Desktop Web App Integration Testing Framework

Background

The WebAppProvider system has very wide action space and testing state interactions between all of the subsystems is very difficult. The integration testing framework is intended to help testing critical user journeys for installable web apps in a scalable fashion.

The framework and process is broken down into the following pieces:

A list of critical user journeys and the actions used to make those journeys.
A script that can process these (along with information about which action is supported by which platform).
Tests generated by the script that use the WebAppIntegrationTestDriver to execute actions.
Coverage information about what percentage of the critical user journeys are covered.

How-tos:

WebAppProvider README.md

When to add integration tests?

Any web app feature (or any code in general) should have a combination of unit tests and browser tests that focus on testing the specific feature itself. Unit tests are the least likely to become flaky, and allow fine-grained testing of a system. Browser tests are more likely to be flaky but enable testing with most of the system running. Regular unit tests or browser tests should be used for testing system parts in isolation and for testing minute details like handling of error cases.

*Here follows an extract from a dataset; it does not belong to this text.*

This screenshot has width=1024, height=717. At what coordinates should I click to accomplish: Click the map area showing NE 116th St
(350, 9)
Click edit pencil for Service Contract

Integration tests are required for all critical user journeys for the dPWA (or installable web app) product. If a feature is to be considered “supported” on the dPWA platform, then it MUST have it's critical user journeys described and integration tests generated for these journeys.

Future Work

Change arguments from string values (e.g. "SiteA") to enumeration values (e.g. Site::kSiteA).
Making test generation friendlier for the developer.
- Detecting incorrect tests.
- Modifying tests automatically in common scenarios.

Terminology

Action

A primitive test operation, or test building block, that can be used to create coverage tests. The integration test framework may or may not support an action on a given platform. Actions can fall into one of three types:

State-change action
State-check action
parameterized action

Actions also can be fully, partially, or not supported on a given platform. This information is used when generating the tests to run & coverage report for a given platform. To make parsing easier, actions are always snake_case.

State-change Action

A state-changing action is expected to change the state chrome or the web app provider system.

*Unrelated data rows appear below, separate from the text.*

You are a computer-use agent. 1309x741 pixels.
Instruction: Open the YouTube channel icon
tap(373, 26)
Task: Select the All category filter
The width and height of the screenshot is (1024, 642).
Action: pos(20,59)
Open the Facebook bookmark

Examples: navigate_browser(SiteA), switch_incognito_profile, sync_turn_off, set_app_badge

State-check Action

Some actions are classified as “state check” actions, which means they do not change any state and only inspect the state of the system. In graph representations, state check actions are not given nodes, and instead live under the last non-state-check action.

All actions that start with check_ are considered state-check actions.

Examples: check_app_list_empty, check_install_icon_shown, check_platform_shortcut_exists(SiteA), check_tab_created

Action Arguments

When creating tests, there emerged a common scenario where a given action could be applied to multiple different sites. For example, the “navigate the browser to an installable site” action was useful if “site” could be customized.

To accept arguments, list the argument types you wish to accept in the “Argument Types” column in the actions file. If an required argument type does not exist, please add it to that file.

To allow for future de-parsing of modes (when generating C++ tests), modes will always be PascalCase.

Default argument values

Each enumeration can specify a “default” enumeration value that is used if the test does not specify an argument value. This is done by a * character.

Parameterized Action

To help with testing scenarios like outlined above, an action can be defined that references or ‘turns into’ a set of non-parameterized actions. For example, an action install_windowed can be created and reference the set of actions install_omnibox_icon, install_menu_option, install_create_shortcut_windowed, add_policy_app_windowed_shortcuts, and add_policy_app_windowed_no_shortcuts. When a test case includes this action, it will generate multiple tests in which the parameterized action is replaced with the non-parameterized action.

Arguments & Argument Forwarding

All output actions must have their arguments fully specified, no defaults are respected. This avoids implementation complexity and mistakes.

To “forward” arguments from the parent parameterized action to the output actions, you can use the bash-style argument syntax.

Example output actions for install_windowed, which has a single Site argument:

install_omnibox_icon($1),
install_create_shortcut_windowed($1),
add_policy_app_windowed_shortcuts($1),
etc

These actions use the first argument of the parent action as their argument.

Tests

A sequence of actions used to test the WebAppProvider system. A test that can be run by the test framework must not have any “parameterized” actions, as these are supposed to be used to generate multiple tests.

Unprocessed Required-coverage tests

This is the set of tests that, if all executed, should provide full test coverage for the WebAppProvider system. They currently live in this file as “unprocessed”.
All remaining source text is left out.